Dr Matthew Rimmer, an Australian Research Council Future Fellow and associate professor at the ANU College of Law, described ISDS as "Trojan Horse trade clauses".
Rimmer, who appeared as a witness before the Senate inquiry, said that the clauses could affect "the price of our medicines; IT pricing; the labelling of food, alcohol, and tobacco; our media content and diversity; and the protection of our food, water, environment, and climate."
"It is magical thinking to suppose that the investor action against Philip Morris against Australia's plain packaging will be a one-off," Rimmer said.
Rimmer cited figures from the United Nations Conference on Trade and Development (UNCTAD) which "show a sharp rise in the number of investor actions; a diversification of the types of disputes; and the level of awards".
The Commonwealth and state and territory governments "face increased risks of government liability" as well as the risk of regulatory chill.

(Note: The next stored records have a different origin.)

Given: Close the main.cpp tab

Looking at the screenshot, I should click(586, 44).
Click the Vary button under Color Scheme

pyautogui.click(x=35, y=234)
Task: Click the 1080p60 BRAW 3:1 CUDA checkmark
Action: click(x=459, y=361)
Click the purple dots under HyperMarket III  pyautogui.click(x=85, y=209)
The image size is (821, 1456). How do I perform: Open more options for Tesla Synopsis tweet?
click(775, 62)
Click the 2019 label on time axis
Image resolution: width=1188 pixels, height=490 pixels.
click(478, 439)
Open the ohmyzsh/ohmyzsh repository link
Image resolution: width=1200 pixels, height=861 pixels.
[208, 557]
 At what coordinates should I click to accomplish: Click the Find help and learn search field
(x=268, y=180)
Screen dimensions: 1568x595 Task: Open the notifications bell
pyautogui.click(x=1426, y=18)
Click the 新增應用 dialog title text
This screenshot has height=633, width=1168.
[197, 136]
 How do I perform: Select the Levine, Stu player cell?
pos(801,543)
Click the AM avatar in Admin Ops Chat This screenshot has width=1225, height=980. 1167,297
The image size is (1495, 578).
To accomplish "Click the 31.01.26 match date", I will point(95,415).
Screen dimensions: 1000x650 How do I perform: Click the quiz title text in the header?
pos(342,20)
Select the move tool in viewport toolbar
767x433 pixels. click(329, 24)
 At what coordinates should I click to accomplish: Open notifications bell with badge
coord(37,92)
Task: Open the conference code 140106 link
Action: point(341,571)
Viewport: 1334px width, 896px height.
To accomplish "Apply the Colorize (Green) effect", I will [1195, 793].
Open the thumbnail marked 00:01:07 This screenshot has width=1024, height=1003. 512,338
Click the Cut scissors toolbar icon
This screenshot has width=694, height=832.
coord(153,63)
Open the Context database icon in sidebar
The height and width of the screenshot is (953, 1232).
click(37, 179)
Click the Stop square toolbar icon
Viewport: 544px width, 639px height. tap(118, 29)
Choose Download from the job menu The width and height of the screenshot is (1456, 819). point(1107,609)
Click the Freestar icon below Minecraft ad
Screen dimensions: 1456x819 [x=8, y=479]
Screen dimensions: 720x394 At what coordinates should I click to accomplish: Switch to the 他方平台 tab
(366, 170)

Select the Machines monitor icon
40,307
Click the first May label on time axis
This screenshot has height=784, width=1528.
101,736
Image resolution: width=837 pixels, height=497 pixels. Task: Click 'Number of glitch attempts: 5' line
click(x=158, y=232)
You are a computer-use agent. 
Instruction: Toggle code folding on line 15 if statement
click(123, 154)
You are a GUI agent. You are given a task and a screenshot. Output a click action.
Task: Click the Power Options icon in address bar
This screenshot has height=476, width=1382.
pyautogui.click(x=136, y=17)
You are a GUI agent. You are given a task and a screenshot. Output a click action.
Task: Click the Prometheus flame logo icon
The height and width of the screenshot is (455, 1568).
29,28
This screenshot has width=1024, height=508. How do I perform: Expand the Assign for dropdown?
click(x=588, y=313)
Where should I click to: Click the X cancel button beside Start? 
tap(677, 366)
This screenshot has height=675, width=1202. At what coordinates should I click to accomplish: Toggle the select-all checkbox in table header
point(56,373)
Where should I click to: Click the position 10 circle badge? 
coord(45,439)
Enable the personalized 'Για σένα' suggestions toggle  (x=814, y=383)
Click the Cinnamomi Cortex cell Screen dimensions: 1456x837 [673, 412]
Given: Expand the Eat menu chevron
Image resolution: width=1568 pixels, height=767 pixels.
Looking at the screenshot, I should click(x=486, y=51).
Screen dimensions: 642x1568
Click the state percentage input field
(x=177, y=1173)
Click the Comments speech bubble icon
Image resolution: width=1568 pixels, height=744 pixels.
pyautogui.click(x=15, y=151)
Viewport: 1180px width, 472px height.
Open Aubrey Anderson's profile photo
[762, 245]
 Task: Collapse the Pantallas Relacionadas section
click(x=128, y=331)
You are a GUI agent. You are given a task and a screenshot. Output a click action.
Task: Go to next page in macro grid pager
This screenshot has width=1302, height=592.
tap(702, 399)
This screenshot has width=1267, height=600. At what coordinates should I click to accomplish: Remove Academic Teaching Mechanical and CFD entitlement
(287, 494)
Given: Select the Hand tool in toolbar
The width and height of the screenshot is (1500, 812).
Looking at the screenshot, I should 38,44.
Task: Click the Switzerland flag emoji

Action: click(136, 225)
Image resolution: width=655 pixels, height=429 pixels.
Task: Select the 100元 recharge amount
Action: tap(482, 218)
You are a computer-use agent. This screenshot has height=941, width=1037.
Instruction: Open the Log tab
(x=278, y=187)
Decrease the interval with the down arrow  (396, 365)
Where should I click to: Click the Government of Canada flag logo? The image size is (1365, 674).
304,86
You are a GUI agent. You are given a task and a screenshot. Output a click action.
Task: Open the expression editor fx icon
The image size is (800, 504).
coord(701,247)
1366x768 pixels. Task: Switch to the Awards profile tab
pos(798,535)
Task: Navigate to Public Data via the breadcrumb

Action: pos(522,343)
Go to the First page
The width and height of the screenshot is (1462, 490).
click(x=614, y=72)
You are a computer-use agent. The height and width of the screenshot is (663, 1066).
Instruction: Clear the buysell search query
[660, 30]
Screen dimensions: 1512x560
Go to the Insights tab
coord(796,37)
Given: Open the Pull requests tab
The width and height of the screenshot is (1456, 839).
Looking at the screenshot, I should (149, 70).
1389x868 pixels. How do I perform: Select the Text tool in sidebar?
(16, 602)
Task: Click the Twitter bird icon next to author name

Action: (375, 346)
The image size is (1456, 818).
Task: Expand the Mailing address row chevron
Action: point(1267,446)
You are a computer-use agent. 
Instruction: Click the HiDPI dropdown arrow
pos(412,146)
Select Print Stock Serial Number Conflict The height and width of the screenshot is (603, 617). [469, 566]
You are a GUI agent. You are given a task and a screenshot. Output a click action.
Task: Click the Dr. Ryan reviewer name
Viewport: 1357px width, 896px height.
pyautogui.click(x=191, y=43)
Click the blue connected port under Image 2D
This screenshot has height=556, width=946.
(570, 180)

"The Coalition members failed to provide any empirical or theoretical evidence for the inclusion of investor clauses," Rimmer said and "underestimated the risks associated with investor-state dispute settlement".
Rimmer said the failure to address the possibility of IP owners bringing actions was particularly concerning. He also criticised the ALP for acknowledging concerns over the provisions but rejecting the bill, particularly in the context of the plain packaging legislation introduced by the former Labor government.
Whish-Wilson condemned the committee's report. "Australia is already being sued under ISDS over the tobacco-plain packaging case and with our government gung-ho on including them in current and future trade deals like the Korea-Australia Free Trade Agreement [KAFTA] and the Trans Pacific Partnership agreement, litigation is only likely to increase," the Greens senator said in a statement.
"Including ISDS provisions in our trade deals leaves us vulnerable to being sued by foreign corporations for simply legislating to protect the environment or internet use, if those laws affect corporate profits.
"There is no evidence that ISDS clauses have any economic benefits for trade or investment, however the risks of using them are clear and supported by evidence and numerous case studies."